Tenho a exata ciência disso.

Fui deixando de fazer as coisas que me davam alegria e que hoje nem sei mais se gosto."

Entendo-te sempre, acredito, afinal, somos irmãs de alma, vc escreve por mim. Só venho aqui para me sentir em casa e me calar.

Beijos, te adoro.

MariaIvone disse...

Eu a acho em tudo aquilo que escreve.

Mimos

Mário Lopes disse...

Querida Rossana,

(Que Saramago, Andrade e Júdice
me perdoem. Aí vai:)


São imensas as almas fugidas,
são tantas que facilmente
as poderíamos imaginar sentadas
nos lugares mais solitários
do mundo,
como os bares de hotel
ou os cais de embarque.
Mas, não está provado
que sobrevivessem cá fora
ou que pudessem fugir sequer.
E assim voltamos a nós
-que é o caminho mais difícil
de encontrar-
e que não está provado, também,
que conduza ao exito,
mesmo que procedêssemos
de um modo diverso.
Mas, não há outro,
e sendo muito pouco
é tudo o que temos.
Porque não
-antes de fazermos qualquer coisa-
começar por nos interrogarmos:
porque pensamos como pensamos?
Talvez assim,
uma espécie de luz
nos começasse a iluminar,
como se o sol nascesse
dentro de nós
e a alma se banhasse nela
como se fosse o mar todo
da sua infância,
não encontrando razão nenhuma
para obrigar um anjo
a descer à terra
e arrastar as asas com ela
para irem beber um copo
de amargos pensamentos
na taberna mais próxima
do desencanto.






As águas da tua sensibilidade são incrivelmente límpidas, de uma transparência que até fere. Convidam a mergulhar. A mergulhar em nós próprios, diga-se. De tal modo a "verdade" do teu fundo nos parece próximo. Mas, como em todas as águas cristalinas, facilmente nos enganamos na profundidade. E voltamos à tona sem fôlego e respostas para te dar, minha querida poetisa. Contentêmo-nos em nelas nos banharmos, felizes por existirem.
Beijo doce.

Eraldo Paulino disse...

Meu eu interesseiro diz: portanto que você continue escrevendo coisas lindas assim, pode continuar sem alma.

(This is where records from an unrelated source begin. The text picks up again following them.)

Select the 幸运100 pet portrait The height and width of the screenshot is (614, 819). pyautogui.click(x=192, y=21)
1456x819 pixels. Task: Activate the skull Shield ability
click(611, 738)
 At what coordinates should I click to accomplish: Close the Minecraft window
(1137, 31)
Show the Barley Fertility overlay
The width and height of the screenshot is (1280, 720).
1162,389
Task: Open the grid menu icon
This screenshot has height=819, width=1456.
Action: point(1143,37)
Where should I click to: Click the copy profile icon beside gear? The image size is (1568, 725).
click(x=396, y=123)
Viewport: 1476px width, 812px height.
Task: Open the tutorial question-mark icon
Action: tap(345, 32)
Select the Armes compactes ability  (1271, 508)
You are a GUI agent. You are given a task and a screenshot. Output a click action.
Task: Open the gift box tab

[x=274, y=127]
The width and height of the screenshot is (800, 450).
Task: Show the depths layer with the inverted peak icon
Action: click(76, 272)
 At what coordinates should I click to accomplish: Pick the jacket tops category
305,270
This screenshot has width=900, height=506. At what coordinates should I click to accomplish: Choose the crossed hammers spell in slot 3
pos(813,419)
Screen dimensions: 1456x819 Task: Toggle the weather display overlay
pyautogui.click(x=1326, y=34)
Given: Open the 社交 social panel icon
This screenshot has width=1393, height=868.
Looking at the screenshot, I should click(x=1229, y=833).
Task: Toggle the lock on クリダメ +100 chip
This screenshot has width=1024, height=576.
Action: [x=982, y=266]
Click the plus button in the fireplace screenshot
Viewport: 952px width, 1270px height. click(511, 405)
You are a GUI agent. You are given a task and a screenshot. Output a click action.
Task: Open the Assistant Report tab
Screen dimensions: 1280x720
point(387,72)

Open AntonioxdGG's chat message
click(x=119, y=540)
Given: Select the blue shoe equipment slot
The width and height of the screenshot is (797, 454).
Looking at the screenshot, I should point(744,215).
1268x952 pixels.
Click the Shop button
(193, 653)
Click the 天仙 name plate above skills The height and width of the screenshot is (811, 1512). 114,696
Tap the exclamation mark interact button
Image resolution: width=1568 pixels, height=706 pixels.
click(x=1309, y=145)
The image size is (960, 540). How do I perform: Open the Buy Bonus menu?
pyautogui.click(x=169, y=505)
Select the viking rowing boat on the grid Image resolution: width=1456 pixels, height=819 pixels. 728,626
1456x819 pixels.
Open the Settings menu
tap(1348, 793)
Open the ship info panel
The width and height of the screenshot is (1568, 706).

Meu eu amigo do batom diz: portanto que você continue escrevendo coisas lindas assim, tenho certeza que sua alma não estará tão longe assim...

Bjs!

Anônimo disse...

Ei menina!

Por vezes também sinto esse descolamento, essa ausência de essência em tudo a nossa volta. Tudo é raso, insosso e cinza...

Mas olha:
o batom está guardado na gaveta!

É preciso tingir a vida de cores e formas, ainda que os primeiros desenhos não passem de garatujas!

E eu já tive provas suficientes pelas suas letras de que a sua alma lateja forte aí dentro e nem precisa de armadilhas para retornar. Faça um convite a ela e se permita...

Tô contigo!
Beijos...

(Você viu minha capacidade de diferenciar o eu lírico da própria autora né? rs... deixa baixo)

Léo Santos disse...

Muito bonito isso, guria! Pena eu não poder te ajudar muito, pois, também ando pelos cantos procurando a minha alma doidivanas!

Um abraço!

Juan Moravagine Carneiro disse...

Este estranhamento também me rodeia...

Ele acaba por me alimentar, para o bem ou para o mal...

abraço e agradecido pela visita ao Rembrandt

Rodrigo Braga disse...

A alma por vezes me parece algo completamente alheia ao corpo. Normal que por vezes ela dê suas voltinhas, mas que jamais esqueça sua morada.

Bjo!

Cris de Souza disse...

Maravilha deparar com tua poesia!

Deu vontade de renascer...
(Acaso eu encontre a minha, supeito que dê meia-volta)

Anônimo disse...

Nossa....para que fui eu quem ditei essas palavras...Não por estarem tão bem escritas...mas por descrever tão bem e intimamente como me sinto.